Spain's King Juan Carlos said he had "energy and hope" to continue ruling in his first public interview in more than a decade, after a year blighted by scandals.
"I am on good form, with energy and above all hope to move forward and face the challenges we have ahead, seeking the maximum consensus between Spaniards to be able to face them," he said in the pre-recorded interview to mark his 75th birthday yesterday.
The interview - the king's first public one in 12 years - was seen as a bid to repair the monarchy's image, damaged last year by scandals over his elephant-hunting in Africa and a corruption probe implicating his son-in-law.
In the Friday broadcast on national television channel TVE, he reiterated his call for Spaniards to unite in order to pull through the economic crisis that has thrown millions out of work and into poverty. "Millions of families cannot live with dignity, and this is making young people have to leave Spain to seek work, to seek what they can. This pains me very much," he said.
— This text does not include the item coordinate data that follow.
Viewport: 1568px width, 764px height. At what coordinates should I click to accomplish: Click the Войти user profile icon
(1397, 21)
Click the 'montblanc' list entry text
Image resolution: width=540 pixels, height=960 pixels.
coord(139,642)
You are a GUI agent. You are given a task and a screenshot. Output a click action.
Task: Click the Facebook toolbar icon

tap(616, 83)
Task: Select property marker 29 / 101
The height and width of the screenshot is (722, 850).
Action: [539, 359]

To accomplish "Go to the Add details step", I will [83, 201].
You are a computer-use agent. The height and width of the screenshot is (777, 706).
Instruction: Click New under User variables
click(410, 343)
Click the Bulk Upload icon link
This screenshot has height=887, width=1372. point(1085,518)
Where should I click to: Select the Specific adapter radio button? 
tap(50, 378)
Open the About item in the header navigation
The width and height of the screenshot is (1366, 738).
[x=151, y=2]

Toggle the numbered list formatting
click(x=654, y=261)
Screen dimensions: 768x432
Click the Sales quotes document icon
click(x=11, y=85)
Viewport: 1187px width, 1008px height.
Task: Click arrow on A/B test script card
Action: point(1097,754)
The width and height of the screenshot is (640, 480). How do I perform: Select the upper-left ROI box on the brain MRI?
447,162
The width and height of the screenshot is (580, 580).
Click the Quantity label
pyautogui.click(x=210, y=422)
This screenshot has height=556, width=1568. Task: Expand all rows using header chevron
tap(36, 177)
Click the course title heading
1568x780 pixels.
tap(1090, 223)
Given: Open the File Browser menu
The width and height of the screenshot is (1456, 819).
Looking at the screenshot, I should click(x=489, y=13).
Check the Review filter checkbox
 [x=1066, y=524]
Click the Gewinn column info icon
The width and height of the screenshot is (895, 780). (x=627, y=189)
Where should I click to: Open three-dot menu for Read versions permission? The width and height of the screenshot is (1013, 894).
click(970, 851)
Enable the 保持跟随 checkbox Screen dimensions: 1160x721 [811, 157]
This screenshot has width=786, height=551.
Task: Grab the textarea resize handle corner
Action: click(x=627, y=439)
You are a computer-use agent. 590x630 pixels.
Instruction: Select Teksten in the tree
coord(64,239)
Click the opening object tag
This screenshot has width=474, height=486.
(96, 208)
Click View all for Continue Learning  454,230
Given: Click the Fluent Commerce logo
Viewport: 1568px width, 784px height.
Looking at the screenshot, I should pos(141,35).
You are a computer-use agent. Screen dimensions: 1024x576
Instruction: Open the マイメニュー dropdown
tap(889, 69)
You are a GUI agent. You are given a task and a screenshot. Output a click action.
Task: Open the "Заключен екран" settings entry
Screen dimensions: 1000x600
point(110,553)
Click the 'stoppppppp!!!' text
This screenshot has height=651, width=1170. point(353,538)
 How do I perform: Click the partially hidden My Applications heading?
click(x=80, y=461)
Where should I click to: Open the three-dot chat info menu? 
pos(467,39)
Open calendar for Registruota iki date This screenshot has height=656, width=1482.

"I see that Spain has serious problems with the economic crisis, but above all I see a will to move forward despite all that is happening."
He made a tacit swipe at a drive by the Catalonia region to break away from Spain, a by-product of the crisis that has increased tensions, which he branded "breakaway politics".
Juan Carlos had recently appeared hobbling around on crutches after having both hips replaced, but sympathy for his health was overshadowed by two scandals.
The first was a corruption case against his son-in-law Inaki Urdangarin, the duke of Palma, who went before a judge in February. The second was an expensive game-hunting trip the king himself made to Botswana, seen as an extravagance while Spain suffered in a recession.